Creo que el problema
rara vez es lo que parece.
Cuando una empresa siente que su marketing no funciona, casi nunca el problema es el marketing. Es que nadie se detuvo a hacer la pregunta correcta antes de ejecutar.
Creo que el criterio
es el recurso más escaso.
La IA ejecuta. Las agencias producen. Los equipos entregan. Pero alguien tiene que saber qué vale la pena ejecutar, producir y entregar. Ese alguien tiene que pensar antes que el mercado lo obligue a reaccionar.
Creo que velocidad
sin dirección es
ruido caro.
En tiempos donde todo corre, la ventaja no está en correr más rápido. Está en saber adónde ir antes de arrancar. A eso lo llamo ProtoMarketing.

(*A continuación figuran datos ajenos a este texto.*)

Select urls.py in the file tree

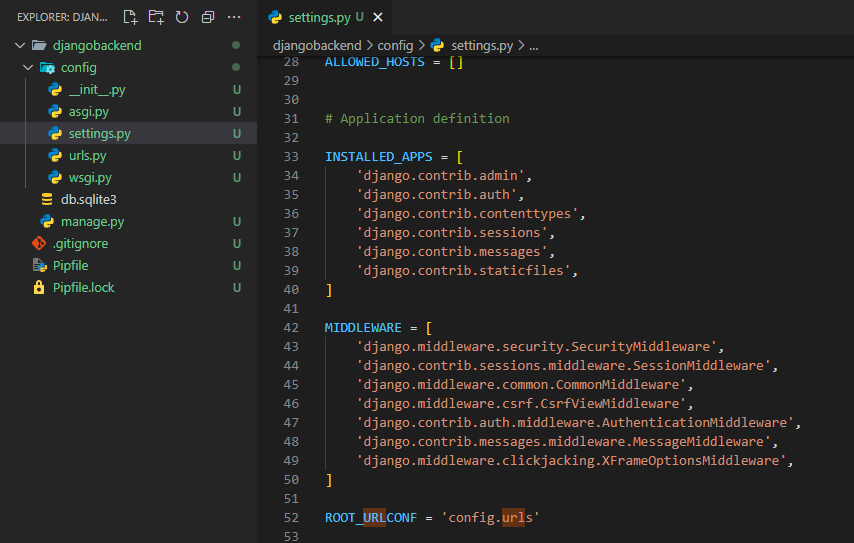(87, 156)
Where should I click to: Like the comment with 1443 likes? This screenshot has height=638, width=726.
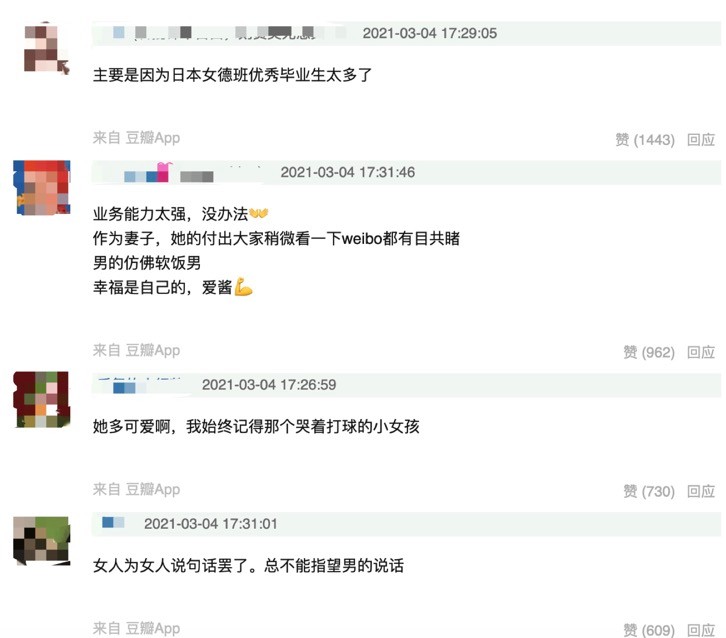click(645, 139)
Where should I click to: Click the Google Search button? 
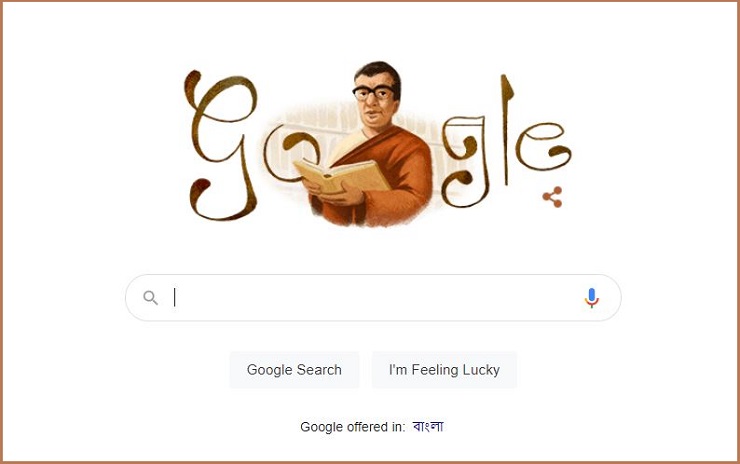click(294, 370)
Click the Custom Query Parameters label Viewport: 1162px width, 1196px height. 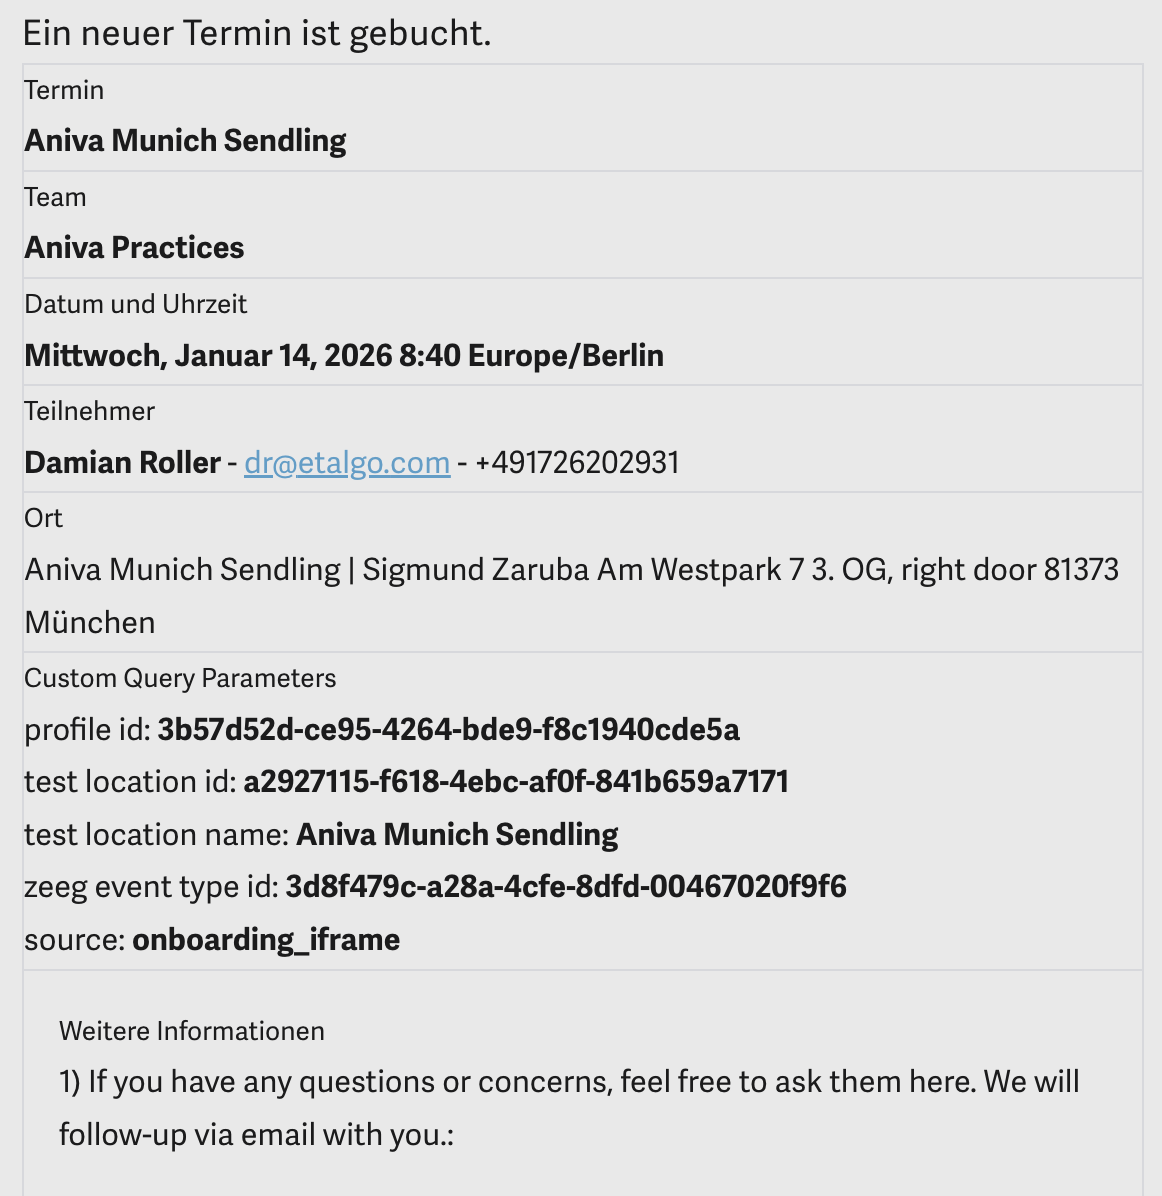pyautogui.click(x=180, y=678)
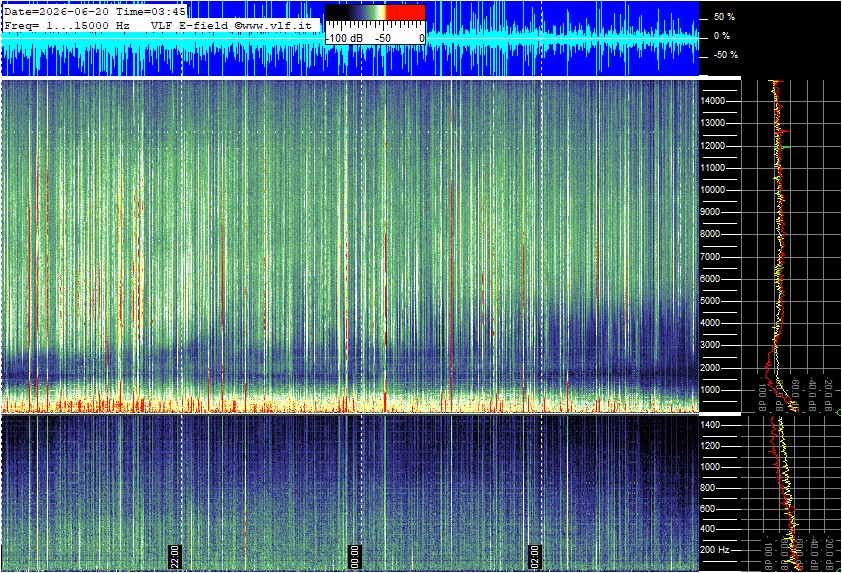Click the 50 % amplitude scale label
Screen dimensions: 842x573
coord(724,17)
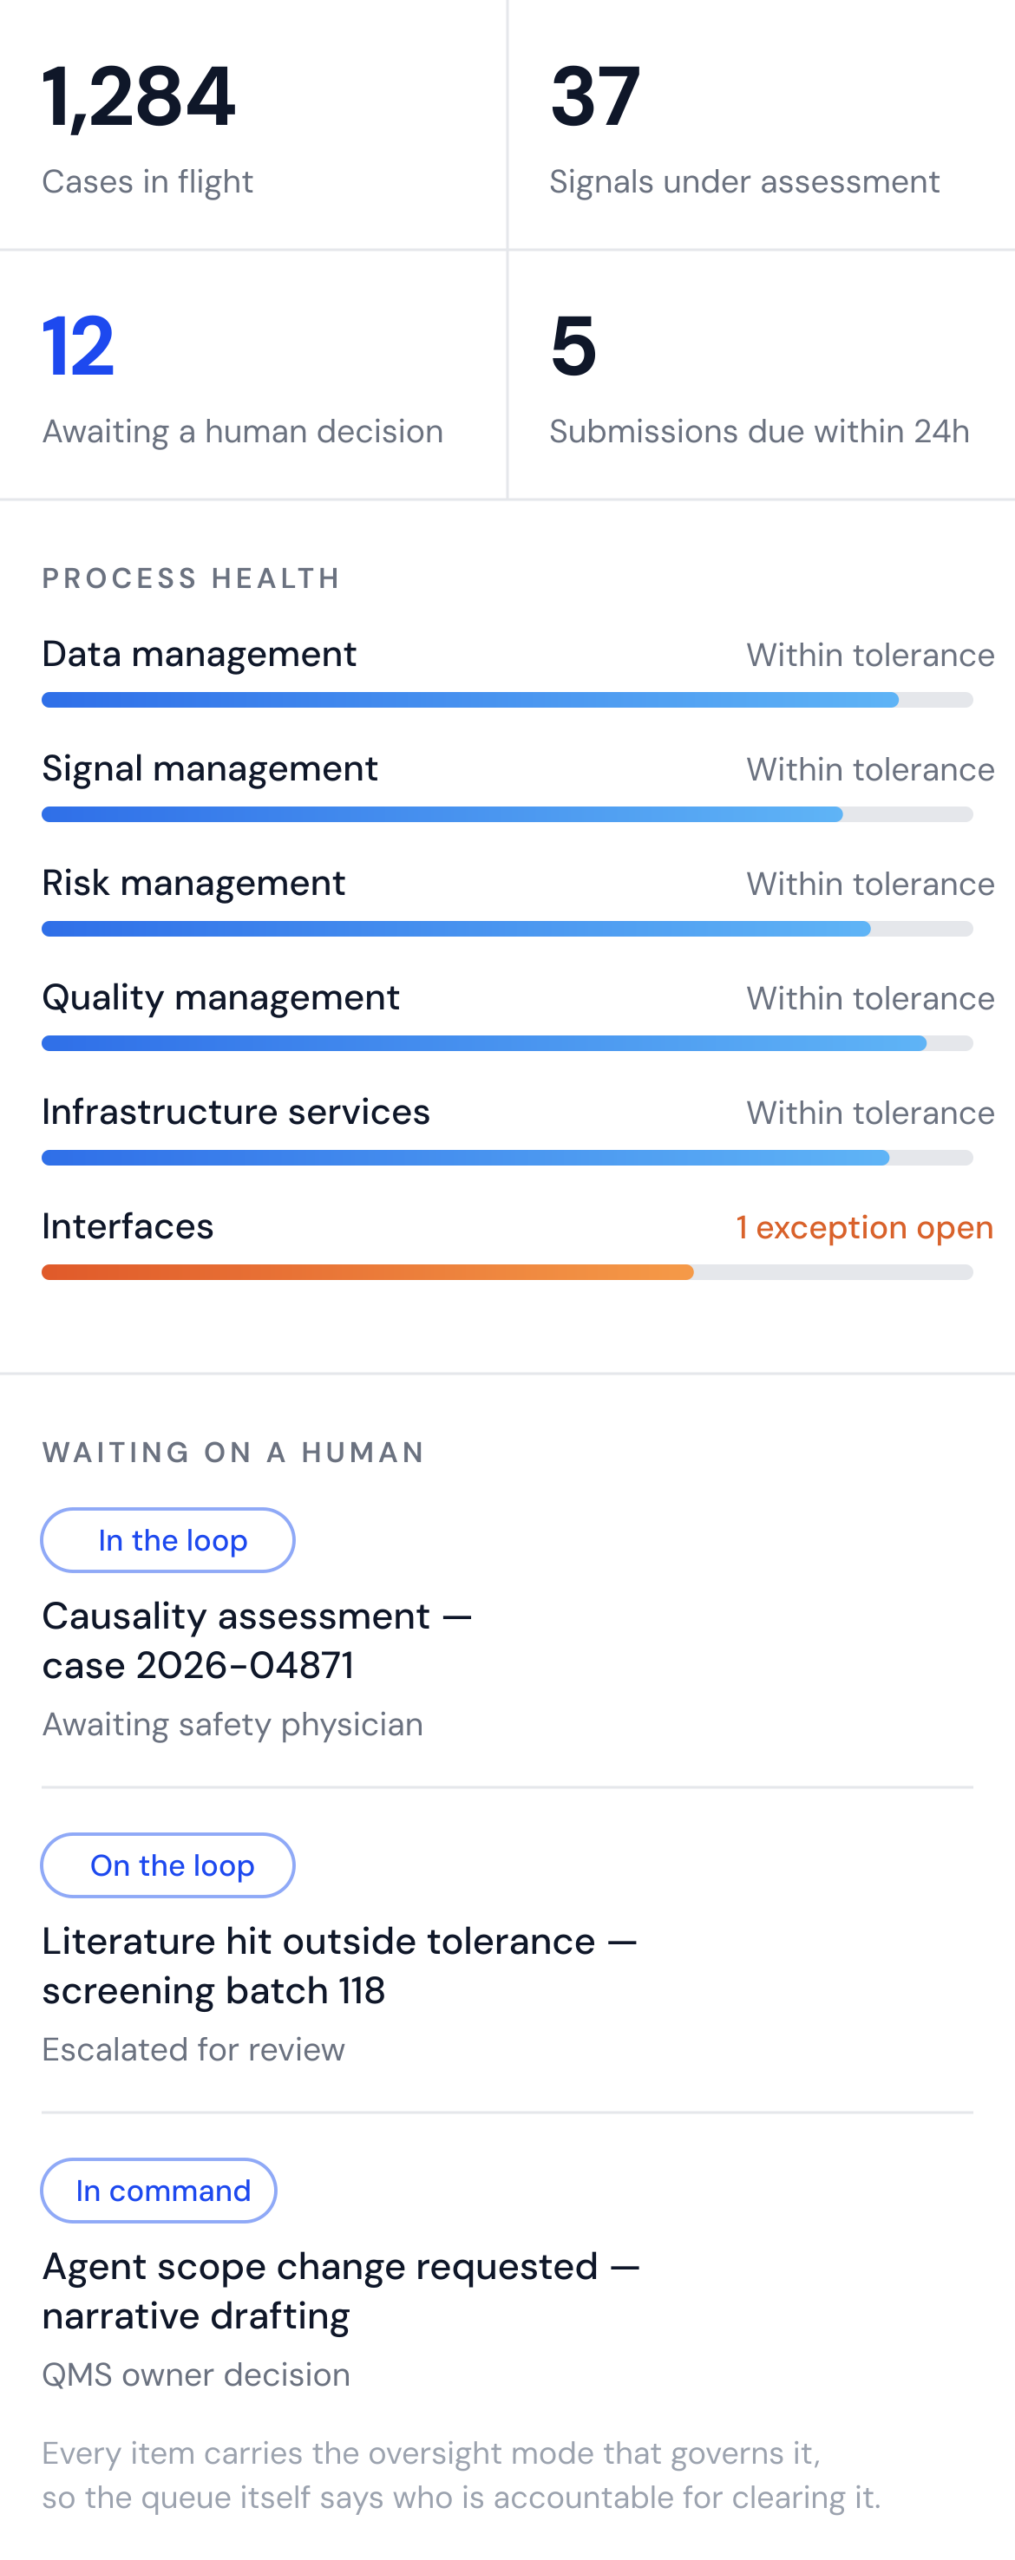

Creo en las preguntas incómodas.
Las que nadie hace en la reunión. Las que incomodan al proveedor. Las que el equipo interno evita porque implican revisar decisiones ya tomadas. Esas son exactamente las preguntas que más valor generan.
Creo que 25 años no se acumulan.
Se ponen en valor.
Mi forma de trabajar viene del mundo real. De la experiencia en proyectos regionales,
en tres idiomas, en diez países, con clientes que tenían algo que perder.
Es fundamento y también es práctica.
Creo que mi trabajo empieza donde
termina la certeza.
Si algo no cierra, si el diagnóstico no convence o el equipo está trabado, la única certeza es que el mercado no espera ni perdona.
Mi compromiso es claro: analizar en profundidad, sin agenda, y decirte la verdad antes de ofrecerte cualquier cosa.